__Task statement__
Reproduce the lines exactly, starting with the line containing "Where should I click to: Click the Lumen" and ending with the line containing "Looking at the screenshot, I should (x=826, y=14).".

Start of Entries supplied

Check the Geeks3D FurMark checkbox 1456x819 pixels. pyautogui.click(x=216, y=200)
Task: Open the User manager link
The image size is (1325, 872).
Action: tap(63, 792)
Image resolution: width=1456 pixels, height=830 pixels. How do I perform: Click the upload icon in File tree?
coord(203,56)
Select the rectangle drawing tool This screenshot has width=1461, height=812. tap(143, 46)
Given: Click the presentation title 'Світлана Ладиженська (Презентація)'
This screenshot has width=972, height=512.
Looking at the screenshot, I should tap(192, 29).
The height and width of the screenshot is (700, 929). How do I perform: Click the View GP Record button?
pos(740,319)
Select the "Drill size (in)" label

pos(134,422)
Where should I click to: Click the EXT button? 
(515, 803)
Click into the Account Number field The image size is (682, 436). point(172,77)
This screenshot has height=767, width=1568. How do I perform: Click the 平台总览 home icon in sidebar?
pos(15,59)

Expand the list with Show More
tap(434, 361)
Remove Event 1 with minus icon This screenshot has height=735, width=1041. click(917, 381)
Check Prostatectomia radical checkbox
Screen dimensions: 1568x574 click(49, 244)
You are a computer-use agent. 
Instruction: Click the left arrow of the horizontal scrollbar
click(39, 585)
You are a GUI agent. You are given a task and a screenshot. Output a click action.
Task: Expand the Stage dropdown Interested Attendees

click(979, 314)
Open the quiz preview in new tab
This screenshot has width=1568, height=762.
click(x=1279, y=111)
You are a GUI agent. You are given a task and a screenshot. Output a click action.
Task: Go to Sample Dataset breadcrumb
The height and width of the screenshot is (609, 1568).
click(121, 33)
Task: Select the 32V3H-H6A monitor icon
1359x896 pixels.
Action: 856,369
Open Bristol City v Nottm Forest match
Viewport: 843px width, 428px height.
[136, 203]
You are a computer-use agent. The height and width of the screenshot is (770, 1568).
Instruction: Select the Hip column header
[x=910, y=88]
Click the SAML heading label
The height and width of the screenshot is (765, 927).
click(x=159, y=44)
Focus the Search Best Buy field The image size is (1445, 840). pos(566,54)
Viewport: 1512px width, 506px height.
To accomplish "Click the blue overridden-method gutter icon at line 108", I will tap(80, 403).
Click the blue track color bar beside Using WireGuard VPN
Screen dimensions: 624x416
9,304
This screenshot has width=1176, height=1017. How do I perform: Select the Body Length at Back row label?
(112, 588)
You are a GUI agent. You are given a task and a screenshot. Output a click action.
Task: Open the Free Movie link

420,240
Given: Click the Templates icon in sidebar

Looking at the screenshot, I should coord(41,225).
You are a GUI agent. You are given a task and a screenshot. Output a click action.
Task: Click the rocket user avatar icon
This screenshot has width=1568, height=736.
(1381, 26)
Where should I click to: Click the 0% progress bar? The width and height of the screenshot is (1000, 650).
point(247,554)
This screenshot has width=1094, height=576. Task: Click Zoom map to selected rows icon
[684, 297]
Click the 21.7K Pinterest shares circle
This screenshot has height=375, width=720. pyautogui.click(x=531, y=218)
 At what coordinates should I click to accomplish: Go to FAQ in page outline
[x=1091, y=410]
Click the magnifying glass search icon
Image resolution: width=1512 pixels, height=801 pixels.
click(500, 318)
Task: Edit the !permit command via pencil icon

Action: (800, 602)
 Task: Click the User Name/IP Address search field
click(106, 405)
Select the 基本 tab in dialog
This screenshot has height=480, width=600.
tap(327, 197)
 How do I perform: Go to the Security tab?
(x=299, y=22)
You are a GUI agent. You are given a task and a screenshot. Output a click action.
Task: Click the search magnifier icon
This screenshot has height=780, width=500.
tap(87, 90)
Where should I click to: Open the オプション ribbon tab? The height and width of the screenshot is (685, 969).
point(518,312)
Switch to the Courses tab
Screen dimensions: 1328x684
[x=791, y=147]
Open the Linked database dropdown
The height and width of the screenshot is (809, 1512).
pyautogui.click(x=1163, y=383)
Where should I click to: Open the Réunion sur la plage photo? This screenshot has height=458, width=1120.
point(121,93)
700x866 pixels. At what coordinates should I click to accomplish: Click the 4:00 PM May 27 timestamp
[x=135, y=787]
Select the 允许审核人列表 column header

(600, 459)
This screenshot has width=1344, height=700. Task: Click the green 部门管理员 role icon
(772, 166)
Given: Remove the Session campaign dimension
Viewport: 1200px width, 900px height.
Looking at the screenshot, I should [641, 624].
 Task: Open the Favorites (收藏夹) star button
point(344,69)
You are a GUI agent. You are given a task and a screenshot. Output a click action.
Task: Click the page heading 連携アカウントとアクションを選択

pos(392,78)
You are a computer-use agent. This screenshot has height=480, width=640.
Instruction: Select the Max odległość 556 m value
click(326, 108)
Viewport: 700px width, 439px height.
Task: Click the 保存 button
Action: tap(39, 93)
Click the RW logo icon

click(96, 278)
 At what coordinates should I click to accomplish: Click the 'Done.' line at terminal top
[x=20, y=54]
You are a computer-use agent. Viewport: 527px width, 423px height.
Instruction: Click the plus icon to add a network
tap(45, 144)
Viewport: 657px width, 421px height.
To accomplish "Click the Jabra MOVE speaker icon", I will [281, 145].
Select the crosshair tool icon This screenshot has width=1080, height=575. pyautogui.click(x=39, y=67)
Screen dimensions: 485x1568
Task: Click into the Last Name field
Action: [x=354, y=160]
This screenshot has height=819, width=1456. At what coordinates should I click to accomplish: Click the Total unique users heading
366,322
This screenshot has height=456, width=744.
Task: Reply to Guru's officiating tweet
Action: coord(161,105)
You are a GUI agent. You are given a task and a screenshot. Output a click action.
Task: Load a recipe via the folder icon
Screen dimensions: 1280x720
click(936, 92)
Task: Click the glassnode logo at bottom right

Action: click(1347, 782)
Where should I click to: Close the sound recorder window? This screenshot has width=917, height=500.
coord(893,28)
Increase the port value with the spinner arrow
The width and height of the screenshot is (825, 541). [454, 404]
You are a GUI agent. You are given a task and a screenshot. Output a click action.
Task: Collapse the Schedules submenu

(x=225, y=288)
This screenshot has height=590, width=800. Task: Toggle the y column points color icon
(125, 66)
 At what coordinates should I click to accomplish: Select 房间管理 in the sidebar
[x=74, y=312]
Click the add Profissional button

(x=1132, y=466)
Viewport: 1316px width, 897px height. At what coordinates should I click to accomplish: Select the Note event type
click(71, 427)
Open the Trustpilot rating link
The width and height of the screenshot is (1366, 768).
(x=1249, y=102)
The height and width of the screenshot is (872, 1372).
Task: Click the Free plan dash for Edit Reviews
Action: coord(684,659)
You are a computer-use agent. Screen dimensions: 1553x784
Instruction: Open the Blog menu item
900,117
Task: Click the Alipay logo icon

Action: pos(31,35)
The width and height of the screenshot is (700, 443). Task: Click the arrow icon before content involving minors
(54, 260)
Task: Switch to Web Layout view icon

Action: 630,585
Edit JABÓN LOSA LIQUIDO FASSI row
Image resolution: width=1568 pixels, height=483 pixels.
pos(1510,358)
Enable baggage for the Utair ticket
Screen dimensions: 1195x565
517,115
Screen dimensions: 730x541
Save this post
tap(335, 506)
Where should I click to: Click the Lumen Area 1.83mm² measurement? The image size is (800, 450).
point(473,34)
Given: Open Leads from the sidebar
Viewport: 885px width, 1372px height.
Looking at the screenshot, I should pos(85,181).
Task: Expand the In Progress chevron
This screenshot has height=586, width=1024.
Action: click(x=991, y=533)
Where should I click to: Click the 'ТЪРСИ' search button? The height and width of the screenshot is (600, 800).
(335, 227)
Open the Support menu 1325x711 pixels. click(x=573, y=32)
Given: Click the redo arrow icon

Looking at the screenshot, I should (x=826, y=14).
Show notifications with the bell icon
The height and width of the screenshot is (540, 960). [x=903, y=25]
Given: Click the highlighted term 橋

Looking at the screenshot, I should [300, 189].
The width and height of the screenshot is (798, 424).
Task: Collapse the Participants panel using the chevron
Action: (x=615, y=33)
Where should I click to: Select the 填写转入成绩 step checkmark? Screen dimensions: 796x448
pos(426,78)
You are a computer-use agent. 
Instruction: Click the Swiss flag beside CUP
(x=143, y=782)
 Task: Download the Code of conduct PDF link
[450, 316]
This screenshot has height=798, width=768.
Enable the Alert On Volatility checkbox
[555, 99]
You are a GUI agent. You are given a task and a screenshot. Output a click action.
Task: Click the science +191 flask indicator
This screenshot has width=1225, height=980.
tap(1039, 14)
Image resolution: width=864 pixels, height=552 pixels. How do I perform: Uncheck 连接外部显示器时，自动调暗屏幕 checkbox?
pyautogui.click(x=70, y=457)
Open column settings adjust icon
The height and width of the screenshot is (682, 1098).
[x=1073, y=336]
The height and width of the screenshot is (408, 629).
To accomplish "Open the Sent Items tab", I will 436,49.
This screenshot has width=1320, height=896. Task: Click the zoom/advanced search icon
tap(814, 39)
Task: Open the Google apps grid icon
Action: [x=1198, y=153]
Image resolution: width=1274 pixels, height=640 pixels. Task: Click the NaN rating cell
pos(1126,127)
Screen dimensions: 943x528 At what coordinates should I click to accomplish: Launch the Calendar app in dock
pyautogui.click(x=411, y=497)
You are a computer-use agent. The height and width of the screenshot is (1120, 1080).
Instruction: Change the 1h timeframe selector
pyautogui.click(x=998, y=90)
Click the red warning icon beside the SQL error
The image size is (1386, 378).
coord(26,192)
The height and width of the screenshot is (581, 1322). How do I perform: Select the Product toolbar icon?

End of Entries supplied

__Expected output__
Where should I click to: Click the Lumen Area 1.83mm² measurement? The image size is (800, 450).
point(473,34)
Given: Open Leads from the sidebar
Viewport: 885px width, 1372px height.
Looking at the screenshot, I should pos(85,181).
Task: Expand the In Progress chevron
This screenshot has height=586, width=1024.
Action: click(x=991, y=533)
Where should I click to: Click the 'ТЪРСИ' search button? The height and width of the screenshot is (600, 800).
(335, 227)
Open the Support menu 1325x711 pixels. click(x=573, y=32)
Given: Click the redo arrow icon

Looking at the screenshot, I should (x=826, y=14).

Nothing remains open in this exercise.